[INPUT FOR THIS TASK Boundary: Start]

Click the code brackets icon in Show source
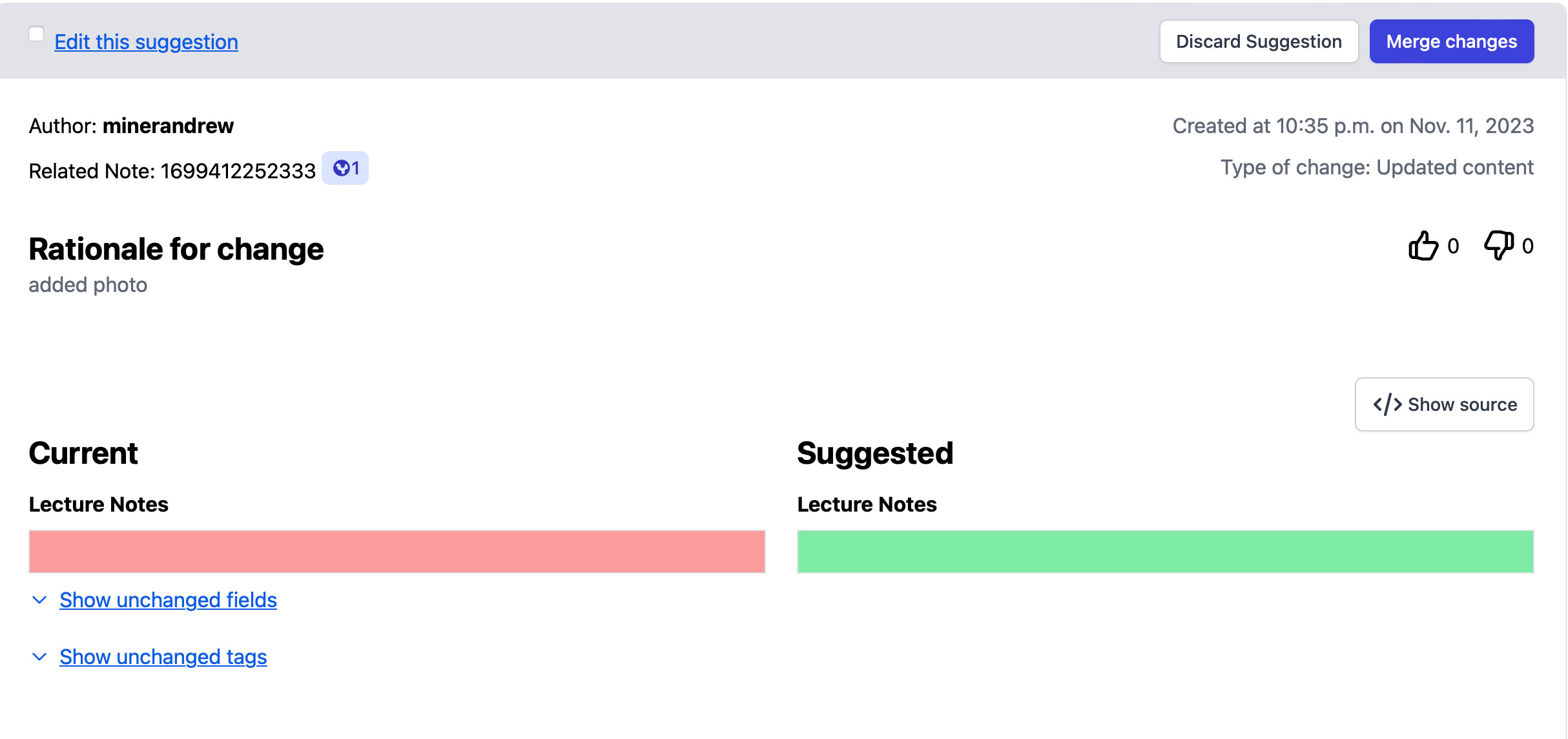1568x739 pixels. [1387, 404]
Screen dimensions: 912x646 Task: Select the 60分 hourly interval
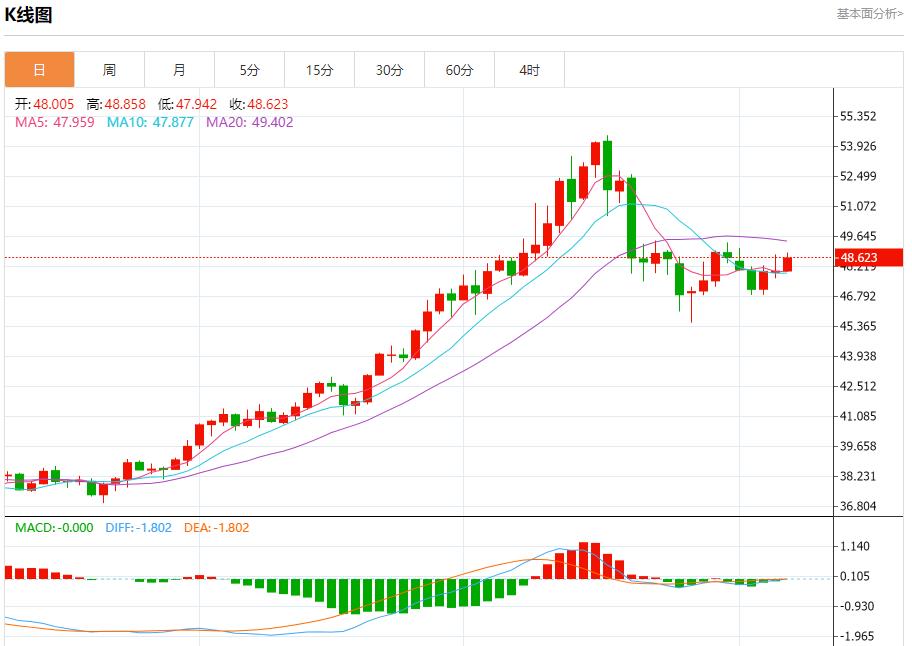pos(460,70)
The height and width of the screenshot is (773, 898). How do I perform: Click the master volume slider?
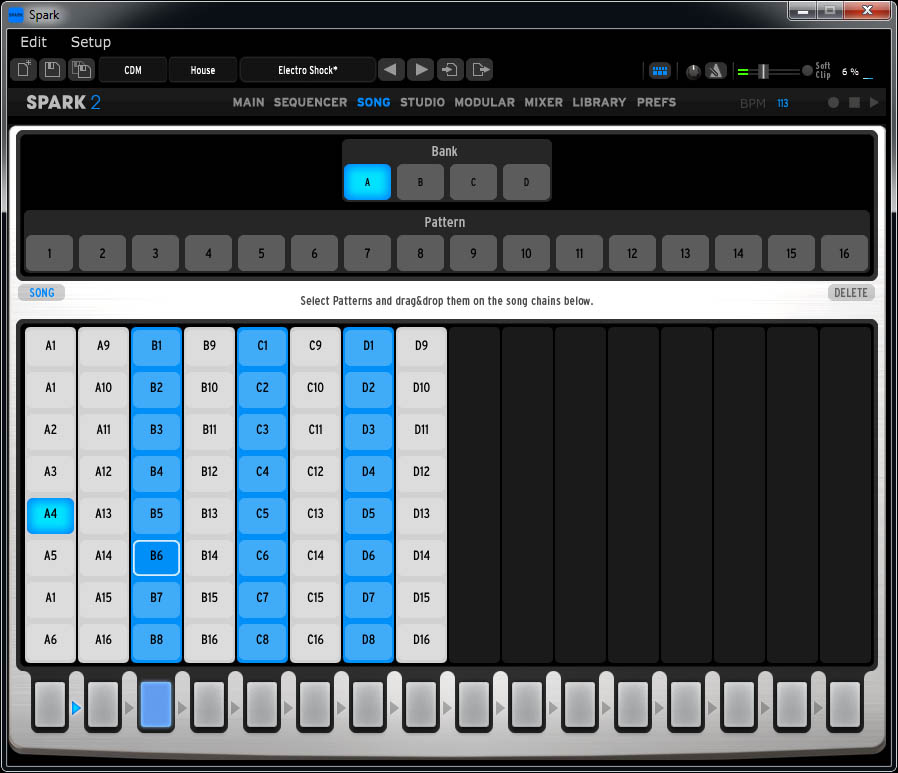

[INPUT FOR THIS TASK Boundary: End]

Please retype the listing above word for word, skipping each picture.

Click the code brackets icon in Show source
1568x739 pixels. [1387, 404]
Screen dimensions: 912x646 Task: Select the 60分 hourly interval
pos(460,70)
The height and width of the screenshot is (773, 898). How do I perform: Click the master volume slider?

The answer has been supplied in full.